In conclusion, this study examined the topsoil variations of soil aggregate stability (SAS) indices in the Lapuee plains of Shiraz, Iran. Due to the time-consuming and expensive nature of experimental and laboratory methods for measuring SAS indices (MWD and GMD), this study aimed to predict these over the given area. The results showed that scenario S1, which incorporated topographic attributes (CNBL, WB, VD, Diff, and SH), remote sensing (RS) indices (NRVI, Green, DVI, SAVI, and TVI), and soil covariates (BD, PL, SL, LL, and PI), resulted in better accuracy (Table 4). We see that some of the topographic attributes emerged as the most influential factors in explaining the spatial variation of SAS indices, followed by soil covariates. Our results confirmed that the topographic covariates, by controlling the state of soil water, the dynamics of mineralization of plant litter, erosion, and deposition, can be used to predict soil properties even in low-relief areas. The performance of the two MLAs was evaluated based on their prediction accuracy and associated uncertainty. Both algorithms demonstrated acceptable performance, but the RF algorithm slightly outperformed the k-NN algorithm, showing higher accuracy and lower uncertainty as indicated by the model validation statistics used.
The high-resolution maps of SAS indices generated in the Lapuee plain in Southwestern Iran are important for understanding the soil’s ability to resist erosion, maintain fertility, and support agricultural productivity. By assessing SAS, researchers, and land managers can identify areas at risk of degradation, especially in the northern and southern parts of the study area, implement targeted conservation practices, and make appropriate and scientific-based managerial decisions to sustain soil health and productivity. This knowledge is crucial for developing effective soil management strategies and most importantly for preserving soils.

Supplementary Materials

The following supporting information can be downloaded at: https://www.mdpi.com/article/10.3390/rs16224304/s1, Table S1. Description of selected topography and remote sensing indices. Figure S1. Scatter plot for a) MWD and b) GMD based on best model (RF) and best scenario (S1). Figure S2. Map of Environmental variables. Figure S3. Map of soil variables.

Author Contributions

Conceptualization, P.K. and A.A.M.; methodology, P.K. and A.A.M.; software, P.K.; validation, P.K. and S.R.M.; formal analysis, P.K. and N.M.K.; resources, A.A.M. and M.B.; data curation, P.K.; writing—P.K.; writing—review and editing A.A.M., T.S., M.B., S.R.M. and N.M.K.; visualization, S.R.M.; supervision, A.A.M. and T.S.; project administration, A.A.M. and T.S. All authors have read and agreed to the published version of the manuscript.

Funding

This study was supported by “Shiraz University, and the Faculty of Agriculture”. Shiraz University: 99GCB1M148056.

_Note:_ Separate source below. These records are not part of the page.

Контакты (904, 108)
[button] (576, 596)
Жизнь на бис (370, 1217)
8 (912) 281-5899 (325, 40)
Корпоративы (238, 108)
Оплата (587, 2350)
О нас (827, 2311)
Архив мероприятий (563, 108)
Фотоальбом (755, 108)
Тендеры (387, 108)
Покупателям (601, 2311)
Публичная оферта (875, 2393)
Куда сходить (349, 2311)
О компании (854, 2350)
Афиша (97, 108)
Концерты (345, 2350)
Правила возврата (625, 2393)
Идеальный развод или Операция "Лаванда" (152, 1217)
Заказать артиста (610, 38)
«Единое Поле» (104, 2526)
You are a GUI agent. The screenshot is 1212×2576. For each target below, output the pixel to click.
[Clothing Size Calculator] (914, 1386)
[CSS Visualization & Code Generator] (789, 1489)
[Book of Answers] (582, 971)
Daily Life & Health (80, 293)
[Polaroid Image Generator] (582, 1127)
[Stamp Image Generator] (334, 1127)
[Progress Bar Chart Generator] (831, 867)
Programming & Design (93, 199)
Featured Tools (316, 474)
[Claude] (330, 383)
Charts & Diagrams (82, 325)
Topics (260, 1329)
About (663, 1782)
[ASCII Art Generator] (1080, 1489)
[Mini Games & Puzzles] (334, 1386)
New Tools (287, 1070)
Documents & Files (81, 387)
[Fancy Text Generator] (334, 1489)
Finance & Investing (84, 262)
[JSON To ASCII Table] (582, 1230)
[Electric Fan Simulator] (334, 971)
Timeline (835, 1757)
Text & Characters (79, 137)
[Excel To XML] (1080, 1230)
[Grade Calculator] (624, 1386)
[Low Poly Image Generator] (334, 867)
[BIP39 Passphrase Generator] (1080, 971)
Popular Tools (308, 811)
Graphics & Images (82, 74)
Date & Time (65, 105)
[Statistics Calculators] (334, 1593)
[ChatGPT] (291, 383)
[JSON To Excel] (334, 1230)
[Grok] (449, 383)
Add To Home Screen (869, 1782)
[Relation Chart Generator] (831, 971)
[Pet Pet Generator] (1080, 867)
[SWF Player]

Data Availability Statement

Data are available upon reasonable email request to the corresponding author. The data are not publicly available due to ethical reasons.

Acknowledgments

The authors express their deep gratitude to Shiraz University for providing the financial support necessary to conduct this research. They also sincerely thank the editor and reviewers involved in the publication process. NMK was funded by the Deutsche Forschungsgemeinschaft (DFG, German Research Foundation) under Germany’s Excellence Strategy—EXC number 2064/1—Project number 390727645.

Conflicts of Interest

The remaining authors declare that the research was conducted without any commercial or financial relationships that could be construed as potential conflicts of interest.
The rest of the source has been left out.